What you will do
Your response should consist of the full data, set down exactly.

Extracted material
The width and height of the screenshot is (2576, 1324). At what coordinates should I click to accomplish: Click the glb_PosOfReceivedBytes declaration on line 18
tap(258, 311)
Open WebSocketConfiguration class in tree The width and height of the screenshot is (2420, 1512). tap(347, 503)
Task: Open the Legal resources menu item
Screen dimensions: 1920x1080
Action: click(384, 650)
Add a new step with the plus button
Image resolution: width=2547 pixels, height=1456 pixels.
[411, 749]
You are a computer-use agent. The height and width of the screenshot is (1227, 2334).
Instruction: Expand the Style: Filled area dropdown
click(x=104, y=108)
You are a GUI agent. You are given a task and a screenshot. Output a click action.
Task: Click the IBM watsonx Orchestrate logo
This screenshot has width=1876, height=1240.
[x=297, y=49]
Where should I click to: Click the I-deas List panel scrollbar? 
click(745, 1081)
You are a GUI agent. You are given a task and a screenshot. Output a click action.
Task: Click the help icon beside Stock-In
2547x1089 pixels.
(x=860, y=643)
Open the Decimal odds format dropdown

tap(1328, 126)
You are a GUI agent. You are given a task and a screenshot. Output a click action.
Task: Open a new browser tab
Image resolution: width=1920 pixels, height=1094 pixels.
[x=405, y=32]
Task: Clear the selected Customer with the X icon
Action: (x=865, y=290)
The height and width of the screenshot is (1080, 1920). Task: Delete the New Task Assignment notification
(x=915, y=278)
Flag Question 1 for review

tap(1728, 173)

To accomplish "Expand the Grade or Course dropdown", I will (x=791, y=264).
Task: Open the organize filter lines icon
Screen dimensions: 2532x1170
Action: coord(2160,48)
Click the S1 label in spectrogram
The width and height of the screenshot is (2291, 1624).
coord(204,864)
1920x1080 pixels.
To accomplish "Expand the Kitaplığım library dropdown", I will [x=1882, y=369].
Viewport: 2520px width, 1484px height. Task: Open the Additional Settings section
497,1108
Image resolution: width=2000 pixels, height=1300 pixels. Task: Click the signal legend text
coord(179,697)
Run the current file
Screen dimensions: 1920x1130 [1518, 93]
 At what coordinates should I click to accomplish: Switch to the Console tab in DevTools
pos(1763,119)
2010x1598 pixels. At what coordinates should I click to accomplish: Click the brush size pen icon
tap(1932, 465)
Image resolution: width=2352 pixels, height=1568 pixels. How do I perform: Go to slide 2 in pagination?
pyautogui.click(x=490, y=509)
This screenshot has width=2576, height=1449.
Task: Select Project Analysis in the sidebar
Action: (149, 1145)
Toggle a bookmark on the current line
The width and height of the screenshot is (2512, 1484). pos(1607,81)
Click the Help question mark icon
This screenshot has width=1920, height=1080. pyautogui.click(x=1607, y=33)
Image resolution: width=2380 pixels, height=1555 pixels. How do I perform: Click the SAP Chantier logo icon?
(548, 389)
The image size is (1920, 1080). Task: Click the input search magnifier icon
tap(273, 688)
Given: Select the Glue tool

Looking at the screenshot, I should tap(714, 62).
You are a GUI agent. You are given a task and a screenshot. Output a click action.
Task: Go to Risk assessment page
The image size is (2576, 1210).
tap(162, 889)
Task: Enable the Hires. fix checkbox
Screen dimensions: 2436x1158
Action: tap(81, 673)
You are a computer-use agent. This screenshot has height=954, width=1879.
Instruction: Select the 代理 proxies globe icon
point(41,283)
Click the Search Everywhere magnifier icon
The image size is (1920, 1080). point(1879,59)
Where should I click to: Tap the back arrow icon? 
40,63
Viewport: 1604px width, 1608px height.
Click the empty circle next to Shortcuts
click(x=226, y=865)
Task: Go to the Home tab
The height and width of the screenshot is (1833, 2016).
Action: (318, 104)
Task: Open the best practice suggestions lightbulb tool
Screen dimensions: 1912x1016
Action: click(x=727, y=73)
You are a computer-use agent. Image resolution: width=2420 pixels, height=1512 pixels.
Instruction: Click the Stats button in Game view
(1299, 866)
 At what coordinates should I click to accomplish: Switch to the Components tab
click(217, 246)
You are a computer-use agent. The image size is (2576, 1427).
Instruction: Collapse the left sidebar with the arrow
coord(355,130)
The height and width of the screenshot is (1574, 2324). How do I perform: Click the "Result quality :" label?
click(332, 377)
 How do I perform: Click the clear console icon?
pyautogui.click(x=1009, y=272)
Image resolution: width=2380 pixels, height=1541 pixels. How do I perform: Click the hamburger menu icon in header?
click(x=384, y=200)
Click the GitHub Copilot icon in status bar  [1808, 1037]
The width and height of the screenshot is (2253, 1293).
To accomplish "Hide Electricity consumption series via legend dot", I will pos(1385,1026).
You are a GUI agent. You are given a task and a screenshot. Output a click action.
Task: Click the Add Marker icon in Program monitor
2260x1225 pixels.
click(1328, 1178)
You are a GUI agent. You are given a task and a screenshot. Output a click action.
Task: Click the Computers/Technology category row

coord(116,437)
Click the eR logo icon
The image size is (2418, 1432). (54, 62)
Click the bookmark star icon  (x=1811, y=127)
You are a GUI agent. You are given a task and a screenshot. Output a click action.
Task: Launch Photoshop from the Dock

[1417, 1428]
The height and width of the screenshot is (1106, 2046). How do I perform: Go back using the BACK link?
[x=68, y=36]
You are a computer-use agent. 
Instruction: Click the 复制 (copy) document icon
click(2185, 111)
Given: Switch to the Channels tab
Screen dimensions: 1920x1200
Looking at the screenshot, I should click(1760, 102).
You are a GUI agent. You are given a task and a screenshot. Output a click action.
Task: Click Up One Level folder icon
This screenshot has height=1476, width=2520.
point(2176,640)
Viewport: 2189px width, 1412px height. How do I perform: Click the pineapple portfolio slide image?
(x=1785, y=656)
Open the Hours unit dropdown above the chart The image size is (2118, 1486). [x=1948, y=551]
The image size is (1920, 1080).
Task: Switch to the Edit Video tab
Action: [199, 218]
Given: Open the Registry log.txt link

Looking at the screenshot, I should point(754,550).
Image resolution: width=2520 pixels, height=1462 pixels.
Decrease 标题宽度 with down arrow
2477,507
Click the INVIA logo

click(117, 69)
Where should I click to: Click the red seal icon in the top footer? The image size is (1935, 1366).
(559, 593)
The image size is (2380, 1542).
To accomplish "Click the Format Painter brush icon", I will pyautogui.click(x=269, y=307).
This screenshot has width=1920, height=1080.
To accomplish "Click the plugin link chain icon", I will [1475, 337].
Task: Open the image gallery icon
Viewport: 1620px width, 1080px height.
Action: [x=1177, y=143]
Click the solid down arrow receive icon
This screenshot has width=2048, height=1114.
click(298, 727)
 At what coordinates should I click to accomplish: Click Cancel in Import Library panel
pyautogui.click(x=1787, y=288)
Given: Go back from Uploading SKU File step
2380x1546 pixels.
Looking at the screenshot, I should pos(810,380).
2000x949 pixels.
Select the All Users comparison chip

Solved exercise
The width and height of the screenshot is (2576, 1324). At what coordinates should I click to accomplish: Click the glb_PosOfReceivedBytes declaration on line 18
tap(258, 311)
Open WebSocketConfiguration class in tree The width and height of the screenshot is (2420, 1512). tap(347, 503)
Task: Open the Legal resources menu item
Screen dimensions: 1920x1080
Action: click(384, 650)
Add a new step with the plus button
Image resolution: width=2547 pixels, height=1456 pixels.
[411, 749]
You are a computer-use agent. The height and width of the screenshot is (1227, 2334).
Instruction: Expand the Style: Filled area dropdown
click(x=104, y=108)
You are a GUI agent. You are given a task and a screenshot. Output a click action.
Task: Click the IBM watsonx Orchestrate logo
This screenshot has width=1876, height=1240.
[x=297, y=49]
Where should I click to: Click the I-deas List panel scrollbar? 
click(745, 1081)
You are a GUI agent. You are given a task and a screenshot. Output a click action.
Task: Click the help icon beside Stock-In
2547x1089 pixels.
(x=860, y=643)
Open the Decimal odds format dropdown

tap(1328, 126)
You are a GUI agent. You are given a task and a screenshot. Output a click action.
Task: Open a new browser tab
Image resolution: width=1920 pixels, height=1094 pixels.
[x=405, y=32]
Task: Clear the selected Customer with the X icon
Action: (x=865, y=290)
The height and width of the screenshot is (1080, 1920). Task: Delete the New Task Assignment notification
(x=915, y=278)
Flag Question 1 for review

tap(1728, 173)

To accomplish "Expand the Grade or Course dropdown", I will (x=791, y=264).
Task: Open the organize filter lines icon
Screen dimensions: 2532x1170
Action: coord(2160,48)
Click the S1 label in spectrogram
The width and height of the screenshot is (2291, 1624).
coord(204,864)
1920x1080 pixels.
To accomplish "Expand the Kitaplığım library dropdown", I will [x=1882, y=369].
Viewport: 2520px width, 1484px height. Task: Open the Additional Settings section
497,1108
Image resolution: width=2000 pixels, height=1300 pixels. Task: Click the signal legend text
coord(179,697)
Run the current file
Screen dimensions: 1920x1130 [1518, 93]
 At what coordinates should I click to accomplish: Switch to the Console tab in DevTools
pos(1763,119)
2010x1598 pixels. At what coordinates should I click to accomplish: Click the brush size pen icon
tap(1932, 465)
Image resolution: width=2352 pixels, height=1568 pixels. How do I perform: Go to slide 2 in pagination?
pyautogui.click(x=490, y=509)
This screenshot has width=2576, height=1449.
Task: Select Project Analysis in the sidebar
Action: (149, 1145)
Toggle a bookmark on the current line
The width and height of the screenshot is (2512, 1484). pos(1607,81)
Click the Help question mark icon
This screenshot has width=1920, height=1080. pyautogui.click(x=1607, y=33)
Image resolution: width=2380 pixels, height=1555 pixels. How do I perform: Click the SAP Chantier logo icon?
(548, 389)
The image size is (1920, 1080). Task: Click the input search magnifier icon
tap(273, 688)
Given: Select the Glue tool

Looking at the screenshot, I should tap(714, 62).
You are a GUI agent. You are given a task and a screenshot. Output a click action.
Task: Go to Risk assessment page
The image size is (2576, 1210).
tap(162, 889)
Task: Enable the Hires. fix checkbox
Screen dimensions: 2436x1158
Action: tap(81, 673)
You are a computer-use agent. This screenshot has height=954, width=1879.
Instruction: Select the 代理 proxies globe icon
point(41,283)
Click the Search Everywhere magnifier icon
The image size is (1920, 1080). point(1879,59)
Where should I click to: Tap the back arrow icon? 
40,63
Viewport: 1604px width, 1608px height.
Click the empty circle next to Shortcuts
click(x=226, y=865)
Task: Go to the Home tab
The height and width of the screenshot is (1833, 2016).
Action: (318, 104)
Task: Open the best practice suggestions lightbulb tool
Screen dimensions: 1912x1016
Action: click(x=727, y=73)
You are a computer-use agent. Image resolution: width=2420 pixels, height=1512 pixels.
Instruction: Click the Stats button in Game view
(1299, 866)
 At what coordinates should I click to accomplish: Switch to the Components tab
click(217, 246)
You are a computer-use agent. The image size is (2576, 1427).
Instruction: Collapse the left sidebar with the arrow
coord(355,130)
The height and width of the screenshot is (1574, 2324). How do I perform: Click the "Result quality :" label?
click(332, 377)
 How do I perform: Click the clear console icon?
pyautogui.click(x=1009, y=272)
Image resolution: width=2380 pixels, height=1541 pixels. How do I perform: Click the hamburger menu icon in header?
click(x=384, y=200)
Click the GitHub Copilot icon in status bar  [1808, 1037]
The width and height of the screenshot is (2253, 1293).
To accomplish "Hide Electricity consumption series via legend dot", I will pos(1385,1026).
You are a GUI agent. You are given a task and a screenshot. Output a click action.
Task: Click the Add Marker icon in Program monitor
2260x1225 pixels.
click(1328, 1178)
You are a GUI agent. You are given a task and a screenshot. Output a click action.
Task: Click the Computers/Technology category row

coord(116,437)
Click the eR logo icon
The image size is (2418, 1432). (54, 62)
Click the bookmark star icon  (x=1811, y=127)
You are a GUI agent. You are given a task and a screenshot. Output a click action.
Task: Launch Photoshop from the Dock

[1417, 1428]
The height and width of the screenshot is (1106, 2046). How do I perform: Go back using the BACK link?
[x=68, y=36]
You are a computer-use agent. 
Instruction: Click the 复制 (copy) document icon
click(2185, 111)
Given: Switch to the Channels tab
Screen dimensions: 1920x1200
Looking at the screenshot, I should click(1760, 102).
You are a GUI agent. You are given a task and a screenshot. Output a click action.
Task: Click Up One Level folder icon
This screenshot has height=1476, width=2520.
point(2176,640)
Viewport: 2189px width, 1412px height. How do I perform: Click the pineapple portfolio slide image?
(x=1785, y=656)
Open the Hours unit dropdown above the chart The image size is (2118, 1486). [x=1948, y=551]
The image size is (1920, 1080).
Task: Switch to the Edit Video tab
Action: [199, 218]
Given: Open the Registry log.txt link

Looking at the screenshot, I should point(754,550).
Image resolution: width=2520 pixels, height=1462 pixels.
Decrease 标题宽度 with down arrow
2477,507
Click the INVIA logo

click(117, 69)
Where should I click to: Click the red seal icon in the top footer? The image size is (1935, 1366).
(559, 593)
The image size is (2380, 1542).
To accomplish "Click the Format Painter brush icon", I will pyautogui.click(x=269, y=307).
This screenshot has width=1920, height=1080.
To accomplish "Click the plugin link chain icon", I will [1475, 337].
Task: Open the image gallery icon
Viewport: 1620px width, 1080px height.
Action: [x=1177, y=143]
Click the solid down arrow receive icon
This screenshot has width=2048, height=1114.
click(298, 727)
 At what coordinates should I click to accomplish: Click Cancel in Import Library panel
pyautogui.click(x=1787, y=288)
Given: Go back from Uploading SKU File step
2380x1546 pixels.
Looking at the screenshot, I should pos(810,380).
2000x949 pixels.
Select the All Users comparison chip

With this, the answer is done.